About Looking

Berger, John. About Looking. Pantheon Books, 1980.

Reason read: October is Art Appreciation month.

Right away About Looking opens up with a dismal commentary of the relatively modern practice of keeping pets for the sake of companionship. Berger points out that humans sterilize their companions while not allowing them to roam free, socialize with other animals, or eat the foods natural to their diets. I will never look at animals at the zoo in the same way. From the very first essay Berger has found a way to illustrate the title of his book. Berger then moves on to describe the artwork of painters and photographers and the idea of looking at art from the perspective of time and of aging. Similar to reading the same book every ten years, how does the art change with aging? Bergen ends the book with an essay on nature. More specifically, he describes an open field of which your perspective changes depending on who or what is in it. The overarching message is how altered reality can reflect your own life.

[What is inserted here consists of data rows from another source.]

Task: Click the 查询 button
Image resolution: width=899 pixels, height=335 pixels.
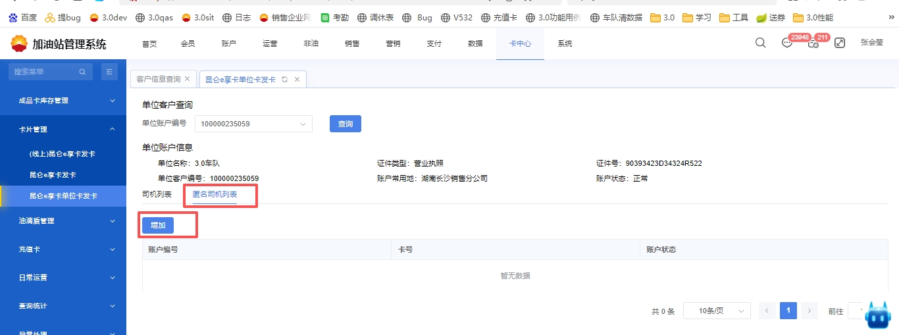Action: click(345, 124)
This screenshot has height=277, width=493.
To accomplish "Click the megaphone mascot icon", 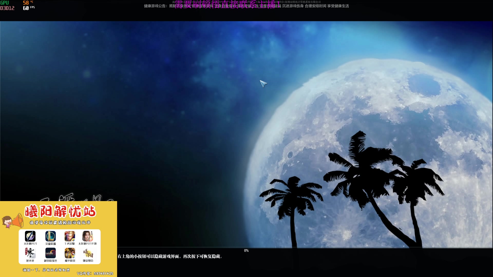I will [x=12, y=221].
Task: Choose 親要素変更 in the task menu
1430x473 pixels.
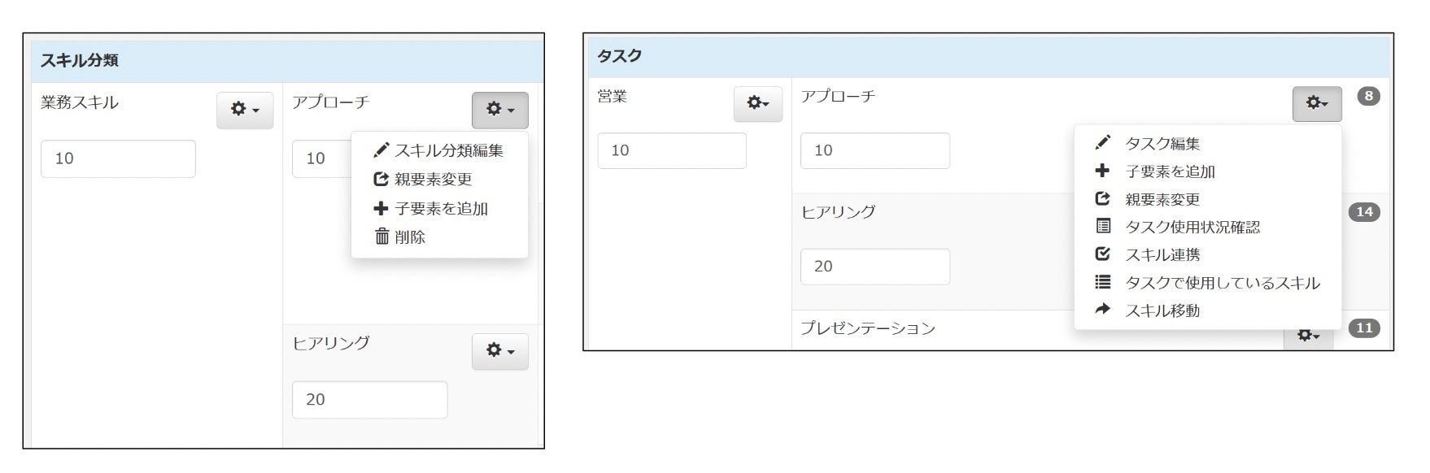Action: tap(1162, 199)
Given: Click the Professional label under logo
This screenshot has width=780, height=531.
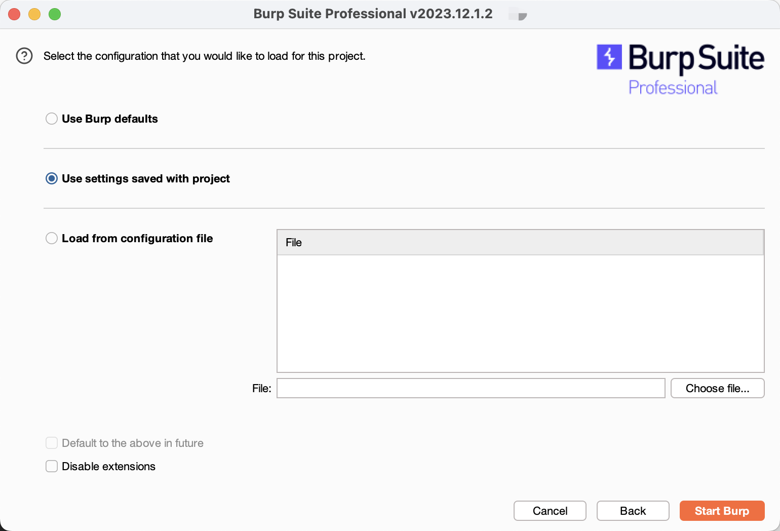Looking at the screenshot, I should point(673,88).
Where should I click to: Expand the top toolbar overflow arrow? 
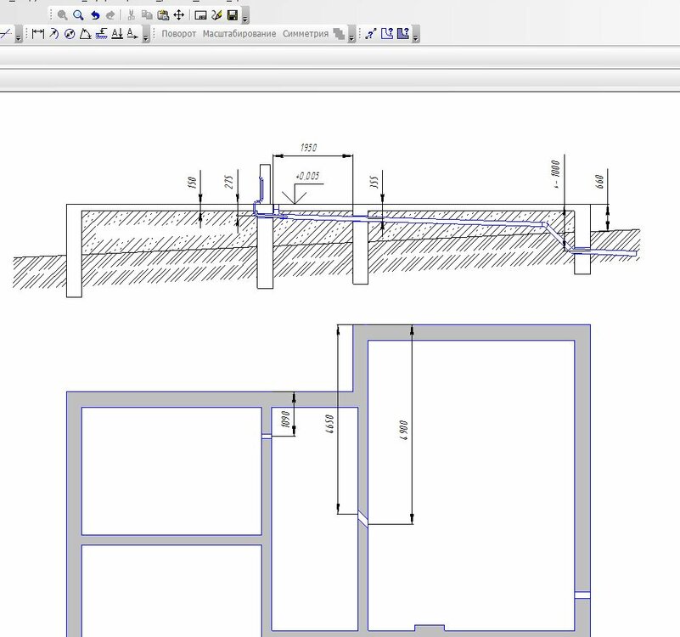click(245, 17)
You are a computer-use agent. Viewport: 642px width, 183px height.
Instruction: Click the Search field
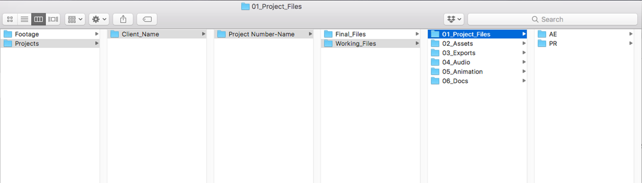[553, 19]
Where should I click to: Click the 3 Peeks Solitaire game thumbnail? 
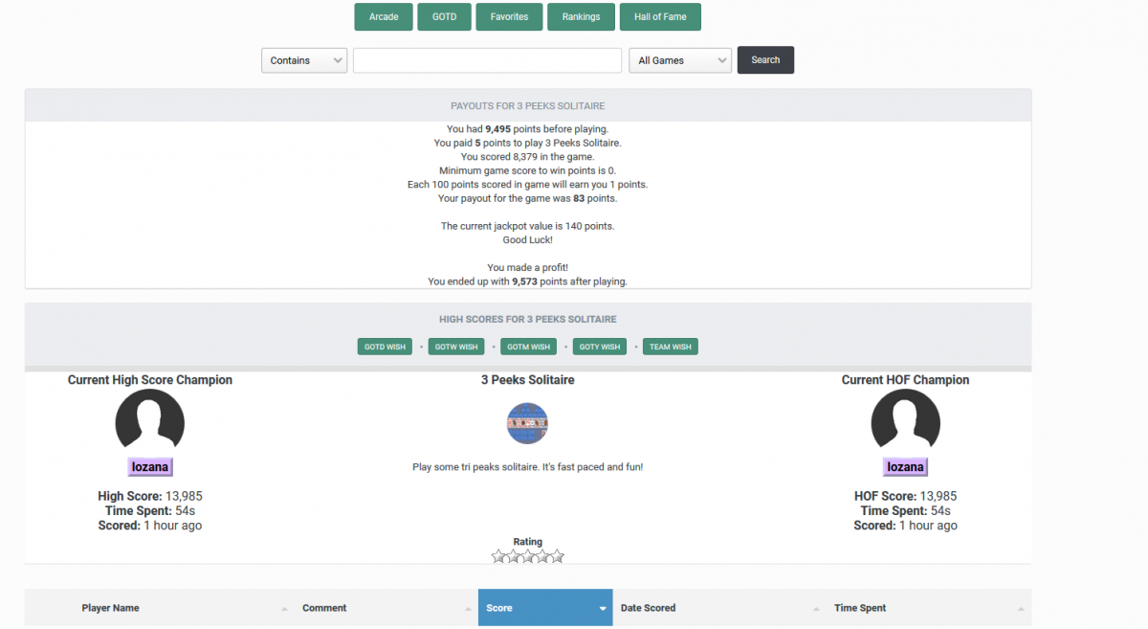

As an aside, thank you, John Berger, for introducing me to the art of J.J. Grandville. He, Grandville, is the epitome of the phrase wondrous strange. I also want to thank Berger for introducing me to places I have never heard before, like the Valley of the Loue, to the west of the Jura Mountains.

Lines I liked, “hope is a marvelous focusing lens” (p 128),Author fact: John Bergen also wrote film scripts.

Book trivia: About Looking includes twenty-three black and white photographs. Some of them are explained while others are not.

BookLust Twist: from Book Lust in the chapter called “Art Appreciation” (p 25).

Sense of Sight

Berger, John. Sense of Sight. Pantheon Books, 1986.

Reason read: October is Art Appreciation Month

To read Sense of Sight is to jump into a world of essays on various topics, each one taking you on a journey for the senses. You will discover Albrecht Durer is an interesting looking guy. Berger tells us he is the first painter to be obsessed with his own image. A ride on the Bosphorus can be somewhat romantic if you are patient and watchful. Manhattan, seen as a chaotic paradox and a land of severe contradictions, will astound you. [As an aside, while reading about Manhattan I was simultaneously reminded of Natalie Merchant’s “Carnival” and Candace Bushnell’s Sex and the City with their displays of weak and strong, poverty and wealth, intimacy and strangeness, darkness and light. One of my favorite quotes comes from Berger’s essays on Manhattan, “Manhattan is haunted by the dead” (p 65). And to think the essay in question was written in the mid-1970s. What would Berger think of the dead after 9/11 attacks?]
But. I digress. Back to Sense of Sight. I wish Berger were standing before me. I would ask if it is true the body of the Duchess of Alba was exhumed and her skeleton compared to the Goya paintings (according to Google, it is very much true). Talk about the scrutiny of art! And speaking of Alba, Durer’s conceit was on display in Sense of Sight whereas Maja dressed and indressed evokes a curiosity within us. Because Berger does not provide her image like he did for Durer, are we prompted or subliminally urged to look her up? If so, does that mean we have been artfully played into Berger’s cunning trap of intrigue? He talks of Maja undressed and dressed in such great detail we might not need the investigation if we are to trust our imaginations. But we will want to all the same. In reading Sense of Sight the reader is treated to a mini biography of Claude Monet (did he really love the sea? why do I only think of ponds and lilies?), learn of a hotel that once serves as the interogation and death and torture headquarters during World War II, and come to the realization that poetry is anguish.
Sense of Sight made me think. I have always wondered when a painting is truly finished. What prompts an artist to put down the paint brush for the final time? And this – when a person is no longer with us, are they no longer real? If they become just a memory does what was once tangible become a figment of our imagination?

As an aside, I made this comment in my notes “why can’t it be a social commentary on this is how life is at this very moment? Why can’t we say this is how we do things now?” I have no idea what I was talking about except to say it is under the quote, “heroizing the farm laborer.”
Another aside, I am fascinated by the idea that nomadic people took their art with them. Of course.

Lines I liked, “The nomadic land is not just an image, it has history” (p 55), “The finction of painting is to fill an absence with the simulacrum of a presence” (p 212),

Author fact: Berger also wrote Ways of Seeing and About Looking in addition to Sense of Sight. I just have About Looking as my last Berger book to read.

Book trivia: Sense of Sight includes photographs. That’s how I know Albrecht Durer is an interesting looking guy.

Nancy said: Pearl said Sense of Sight was an extension of Ways of Seeing.

BookLust Twist: from Book Lust in the simple chapter called “Art Appreciation” (p 25).